**Assignment**
An identical copy of the records below is the expected result.

**Stored data**
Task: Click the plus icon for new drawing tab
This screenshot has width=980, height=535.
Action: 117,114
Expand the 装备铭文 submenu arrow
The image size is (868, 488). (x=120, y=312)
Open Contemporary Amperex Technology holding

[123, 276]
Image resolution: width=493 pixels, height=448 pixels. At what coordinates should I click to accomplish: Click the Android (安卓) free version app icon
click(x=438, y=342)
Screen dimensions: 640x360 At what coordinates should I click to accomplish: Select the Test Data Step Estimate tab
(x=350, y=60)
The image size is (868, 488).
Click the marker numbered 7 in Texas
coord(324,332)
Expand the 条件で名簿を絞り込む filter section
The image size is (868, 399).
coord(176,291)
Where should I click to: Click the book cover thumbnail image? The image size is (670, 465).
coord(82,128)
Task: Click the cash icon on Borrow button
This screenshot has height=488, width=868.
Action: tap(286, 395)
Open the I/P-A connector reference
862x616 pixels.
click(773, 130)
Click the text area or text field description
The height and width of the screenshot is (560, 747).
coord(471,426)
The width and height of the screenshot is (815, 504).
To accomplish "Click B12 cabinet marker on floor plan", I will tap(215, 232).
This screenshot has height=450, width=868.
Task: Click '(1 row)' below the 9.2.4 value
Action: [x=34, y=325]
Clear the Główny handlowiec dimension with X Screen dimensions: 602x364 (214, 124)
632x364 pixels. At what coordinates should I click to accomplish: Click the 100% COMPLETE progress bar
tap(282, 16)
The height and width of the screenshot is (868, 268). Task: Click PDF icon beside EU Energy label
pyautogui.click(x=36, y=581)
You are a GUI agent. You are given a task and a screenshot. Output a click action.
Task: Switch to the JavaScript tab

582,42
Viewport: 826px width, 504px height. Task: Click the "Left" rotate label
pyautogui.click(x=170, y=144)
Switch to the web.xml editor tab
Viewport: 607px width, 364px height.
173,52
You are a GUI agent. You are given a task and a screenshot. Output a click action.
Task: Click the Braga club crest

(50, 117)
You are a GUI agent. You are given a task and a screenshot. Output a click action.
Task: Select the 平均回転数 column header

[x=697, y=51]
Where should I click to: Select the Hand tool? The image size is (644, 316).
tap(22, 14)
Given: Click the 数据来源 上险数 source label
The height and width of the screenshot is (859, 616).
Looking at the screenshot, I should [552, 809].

**Task output**
Task: Click the plus icon for new drawing tab
This screenshot has width=980, height=535.
Action: 117,114
Expand the 装备铭文 submenu arrow
The image size is (868, 488). (x=120, y=312)
Open Contemporary Amperex Technology holding

[123, 276]
Image resolution: width=493 pixels, height=448 pixels. At what coordinates should I click to accomplish: Click the Android (安卓) free version app icon
click(x=438, y=342)
Screen dimensions: 640x360 At what coordinates should I click to accomplish: Select the Test Data Step Estimate tab
(x=350, y=60)
The image size is (868, 488).
Click the marker numbered 7 in Texas
coord(324,332)
Expand the 条件で名簿を絞り込む filter section
The image size is (868, 399).
coord(176,291)
Where should I click to: Click the book cover thumbnail image? The image size is (670, 465).
coord(82,128)
Task: Click the cash icon on Borrow button
This screenshot has height=488, width=868.
Action: tap(286, 395)
Open the I/P-A connector reference
862x616 pixels.
click(773, 130)
Click the text area or text field description
The height and width of the screenshot is (560, 747).
coord(471,426)
The width and height of the screenshot is (815, 504).
To accomplish "Click B12 cabinet marker on floor plan", I will tap(215, 232).
This screenshot has height=450, width=868.
Task: Click '(1 row)' below the 9.2.4 value
Action: [x=34, y=325]
Clear the Główny handlowiec dimension with X Screen dimensions: 602x364 (214, 124)
632x364 pixels. At what coordinates should I click to accomplish: Click the 100% COMPLETE progress bar
tap(282, 16)
The height and width of the screenshot is (868, 268). Task: Click PDF icon beside EU Energy label
pyautogui.click(x=36, y=581)
You are a GUI agent. You are given a task and a screenshot. Output a click action.
Task: Switch to the JavaScript tab

582,42
Viewport: 826px width, 504px height. Task: Click the "Left" rotate label
pyautogui.click(x=170, y=144)
Switch to the web.xml editor tab
Viewport: 607px width, 364px height.
173,52
You are a GUI agent. You are given a task and a screenshot. Output a click action.
Task: Click the Braga club crest

(50, 117)
You are a GUI agent. You are given a task and a screenshot. Output a click action.
Task: Select the 平均回転数 column header

[x=697, y=51]
Where should I click to: Select the Hand tool? The image size is (644, 316).
tap(22, 14)
Given: Click the 数据来源 上险数 source label
The height and width of the screenshot is (859, 616).
Looking at the screenshot, I should [552, 809].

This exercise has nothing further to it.